> _Required work_:
Every line from the one with "Task: Add the SonarQube server with plus icon" to the end of the entries, both included, is to be copied exactly; the other lines stay out.
[Start of Attachment]
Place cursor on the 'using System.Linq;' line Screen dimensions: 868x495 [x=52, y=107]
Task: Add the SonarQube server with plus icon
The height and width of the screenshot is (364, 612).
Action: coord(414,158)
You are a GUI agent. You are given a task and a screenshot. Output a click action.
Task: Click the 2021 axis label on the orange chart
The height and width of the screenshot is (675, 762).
[End of Attachment]
> _Task response_:
Task: Add the SonarQube server with plus icon
The height and width of the screenshot is (364, 612).
Action: coord(414,158)
You are a GUI agent. You are given a task and a screenshot. Output a click action.
Task: Click the 2021 axis label on the orange chart
The height and width of the screenshot is (675, 762).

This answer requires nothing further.